BRIEF A: Reproduce the stretch of the filling station passage from "Now you got" through "at times. :)" word for word.
BRIEF B: In the entries, write out the stretch from the line containing "Click the plus" through the line containing "The height and width of the screenshot is (394, 655).", keeping every line unchanged.

Now you got to understand that while Nilda and me wasn't hurtin' for the basics of life, some of the finer things had escaped us on occasion. While Pa was a good man to work for, being the accountant for a filling station at the end of a road that dead ends at the top of a mountain in the heart of what some say is the greatest state in these here whole United States meant that the paychecks were a mite slim at times. :)
Nilda and me made out alright though, and remembering a few tricks the head jailer in Simpsonville taught me, :) we always had money to do what we wanted. Nilda still laughs at the first time I tried the jailer's trick of cookin' the books. Neither of us could so much as even chew off a corner of a page. Then as luck would have it, he, the jailer that is, stopped at the filling station one day when Pa was gone. Recognizing who he was, as I pumped his gas, I explained my problem to him of the uncooked, cooked books to him. Consequently, after he stopped laughing, I got a quick lesson in what that term, cookin' the books, really meant. :)

[Element and text position entries]
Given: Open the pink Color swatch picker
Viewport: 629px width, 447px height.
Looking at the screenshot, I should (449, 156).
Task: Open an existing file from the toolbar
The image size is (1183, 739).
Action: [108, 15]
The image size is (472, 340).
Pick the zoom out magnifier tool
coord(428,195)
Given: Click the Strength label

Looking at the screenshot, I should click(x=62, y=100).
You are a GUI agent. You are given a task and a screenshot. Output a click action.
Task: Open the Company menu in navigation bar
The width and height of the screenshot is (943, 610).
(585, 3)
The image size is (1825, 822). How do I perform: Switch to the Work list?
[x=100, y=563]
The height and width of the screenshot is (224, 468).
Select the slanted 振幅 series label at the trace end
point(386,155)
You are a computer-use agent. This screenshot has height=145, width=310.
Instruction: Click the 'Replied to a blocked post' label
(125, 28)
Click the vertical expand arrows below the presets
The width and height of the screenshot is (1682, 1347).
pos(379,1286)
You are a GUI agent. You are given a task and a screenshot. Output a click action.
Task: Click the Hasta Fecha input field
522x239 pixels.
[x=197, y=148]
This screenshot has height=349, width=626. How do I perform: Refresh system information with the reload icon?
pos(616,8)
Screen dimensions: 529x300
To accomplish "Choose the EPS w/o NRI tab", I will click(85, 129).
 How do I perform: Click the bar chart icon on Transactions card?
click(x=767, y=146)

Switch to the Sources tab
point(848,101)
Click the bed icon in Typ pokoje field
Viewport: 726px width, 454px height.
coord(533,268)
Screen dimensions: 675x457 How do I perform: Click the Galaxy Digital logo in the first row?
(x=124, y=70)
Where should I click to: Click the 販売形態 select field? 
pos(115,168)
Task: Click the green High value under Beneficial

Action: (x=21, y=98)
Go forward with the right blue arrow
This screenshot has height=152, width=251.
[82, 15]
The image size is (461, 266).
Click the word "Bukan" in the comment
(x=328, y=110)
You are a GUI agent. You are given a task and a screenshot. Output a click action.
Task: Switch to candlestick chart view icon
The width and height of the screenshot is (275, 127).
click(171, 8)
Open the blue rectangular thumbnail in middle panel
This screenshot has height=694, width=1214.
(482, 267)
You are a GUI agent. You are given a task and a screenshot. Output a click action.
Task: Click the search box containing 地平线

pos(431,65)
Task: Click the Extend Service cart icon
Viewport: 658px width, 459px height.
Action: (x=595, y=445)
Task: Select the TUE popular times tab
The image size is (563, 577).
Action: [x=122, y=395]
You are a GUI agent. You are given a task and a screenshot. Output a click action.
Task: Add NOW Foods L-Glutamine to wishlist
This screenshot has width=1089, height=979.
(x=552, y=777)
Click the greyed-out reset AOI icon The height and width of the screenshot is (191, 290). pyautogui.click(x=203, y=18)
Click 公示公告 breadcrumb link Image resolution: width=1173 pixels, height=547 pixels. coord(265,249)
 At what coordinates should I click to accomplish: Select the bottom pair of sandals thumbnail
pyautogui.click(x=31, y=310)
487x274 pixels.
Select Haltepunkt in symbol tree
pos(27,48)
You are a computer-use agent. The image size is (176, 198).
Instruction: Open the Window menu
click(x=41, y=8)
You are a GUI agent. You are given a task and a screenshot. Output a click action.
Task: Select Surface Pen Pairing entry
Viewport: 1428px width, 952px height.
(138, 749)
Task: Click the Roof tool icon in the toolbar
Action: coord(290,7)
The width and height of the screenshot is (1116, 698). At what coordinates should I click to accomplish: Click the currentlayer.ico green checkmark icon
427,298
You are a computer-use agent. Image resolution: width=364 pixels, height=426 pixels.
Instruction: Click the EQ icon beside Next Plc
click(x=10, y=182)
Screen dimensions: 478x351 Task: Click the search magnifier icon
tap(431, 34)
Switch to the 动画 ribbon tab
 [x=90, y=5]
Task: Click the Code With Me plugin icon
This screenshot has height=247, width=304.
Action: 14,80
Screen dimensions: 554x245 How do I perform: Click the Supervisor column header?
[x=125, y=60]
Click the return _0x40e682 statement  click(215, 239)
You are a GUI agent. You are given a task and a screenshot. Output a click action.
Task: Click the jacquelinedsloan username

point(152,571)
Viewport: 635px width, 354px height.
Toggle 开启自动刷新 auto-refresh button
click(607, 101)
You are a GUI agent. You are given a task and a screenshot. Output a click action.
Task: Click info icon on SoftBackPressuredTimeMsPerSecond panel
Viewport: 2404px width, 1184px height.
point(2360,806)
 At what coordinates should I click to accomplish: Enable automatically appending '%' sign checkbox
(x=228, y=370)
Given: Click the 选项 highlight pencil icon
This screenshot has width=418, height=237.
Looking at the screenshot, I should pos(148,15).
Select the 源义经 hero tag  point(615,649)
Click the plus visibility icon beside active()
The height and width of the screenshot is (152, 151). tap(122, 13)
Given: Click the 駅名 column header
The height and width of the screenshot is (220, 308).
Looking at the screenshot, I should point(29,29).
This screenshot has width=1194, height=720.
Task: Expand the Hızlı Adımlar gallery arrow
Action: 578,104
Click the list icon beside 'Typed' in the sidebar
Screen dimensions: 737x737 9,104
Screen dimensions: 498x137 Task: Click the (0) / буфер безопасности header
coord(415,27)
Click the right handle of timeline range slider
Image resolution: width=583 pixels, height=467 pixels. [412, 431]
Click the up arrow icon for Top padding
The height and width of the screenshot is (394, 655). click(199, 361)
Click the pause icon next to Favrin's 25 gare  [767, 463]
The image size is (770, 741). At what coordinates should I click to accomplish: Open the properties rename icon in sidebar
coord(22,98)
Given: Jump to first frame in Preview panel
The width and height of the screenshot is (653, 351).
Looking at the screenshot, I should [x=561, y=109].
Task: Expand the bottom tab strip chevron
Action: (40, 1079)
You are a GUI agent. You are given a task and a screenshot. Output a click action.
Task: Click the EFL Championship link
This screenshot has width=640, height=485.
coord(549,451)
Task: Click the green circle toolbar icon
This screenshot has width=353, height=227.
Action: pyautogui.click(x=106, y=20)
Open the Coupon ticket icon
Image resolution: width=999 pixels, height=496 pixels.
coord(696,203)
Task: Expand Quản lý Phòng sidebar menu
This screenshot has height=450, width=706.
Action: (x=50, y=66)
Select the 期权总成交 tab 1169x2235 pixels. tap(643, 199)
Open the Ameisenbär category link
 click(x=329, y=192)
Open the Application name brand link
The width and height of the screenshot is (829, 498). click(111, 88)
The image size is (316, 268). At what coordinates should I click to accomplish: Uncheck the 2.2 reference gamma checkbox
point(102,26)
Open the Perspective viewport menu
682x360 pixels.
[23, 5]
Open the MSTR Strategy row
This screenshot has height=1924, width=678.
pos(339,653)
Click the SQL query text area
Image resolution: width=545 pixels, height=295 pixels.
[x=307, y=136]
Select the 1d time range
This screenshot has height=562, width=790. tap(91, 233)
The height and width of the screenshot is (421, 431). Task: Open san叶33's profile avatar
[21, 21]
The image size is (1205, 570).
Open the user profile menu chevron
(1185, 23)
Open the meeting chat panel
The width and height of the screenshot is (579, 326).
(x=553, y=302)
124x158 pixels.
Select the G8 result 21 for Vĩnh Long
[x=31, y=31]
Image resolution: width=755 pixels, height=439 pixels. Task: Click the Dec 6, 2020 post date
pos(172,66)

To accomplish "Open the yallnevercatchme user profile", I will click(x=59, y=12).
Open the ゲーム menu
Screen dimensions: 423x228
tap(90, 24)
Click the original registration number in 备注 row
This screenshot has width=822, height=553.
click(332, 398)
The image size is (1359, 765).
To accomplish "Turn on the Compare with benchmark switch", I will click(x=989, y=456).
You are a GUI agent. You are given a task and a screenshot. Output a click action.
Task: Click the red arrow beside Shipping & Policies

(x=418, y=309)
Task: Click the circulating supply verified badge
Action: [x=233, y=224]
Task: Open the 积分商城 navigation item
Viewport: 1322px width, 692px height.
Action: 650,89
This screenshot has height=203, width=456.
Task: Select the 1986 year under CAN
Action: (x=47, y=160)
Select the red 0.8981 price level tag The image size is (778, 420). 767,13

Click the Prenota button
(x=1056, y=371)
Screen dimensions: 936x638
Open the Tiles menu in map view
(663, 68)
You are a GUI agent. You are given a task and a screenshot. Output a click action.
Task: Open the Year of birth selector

FULL SOLUTION A:
Now you got to understand that while Nilda and me wasn't hurtin' for the basics of life, some of the finer things had escaped us on occasion. While Pa was a good man to work for, being the accountant for a filling station at the end of a road that dead ends at the top of a mountain in the heart of what some say is the greatest state in these here whole United States meant that the paychecks were a mite slim at times. :)

FULL SOLUTION B:
Click the plus visibility icon beside active()
The height and width of the screenshot is (152, 151). tap(122, 13)
Given: Click the 駅名 column header
The height and width of the screenshot is (220, 308).
Looking at the screenshot, I should point(29,29).
This screenshot has width=1194, height=720.
Task: Expand the Hızlı Adımlar gallery arrow
Action: 578,104
Click the list icon beside 'Typed' in the sidebar
Screen dimensions: 737x737 9,104
Screen dimensions: 498x137 Task: Click the (0) / буфер безопасности header
coord(415,27)
Click the right handle of timeline range slider
Image resolution: width=583 pixels, height=467 pixels. [412, 431]
Click the up arrow icon for Top padding
The height and width of the screenshot is (394, 655). click(199, 361)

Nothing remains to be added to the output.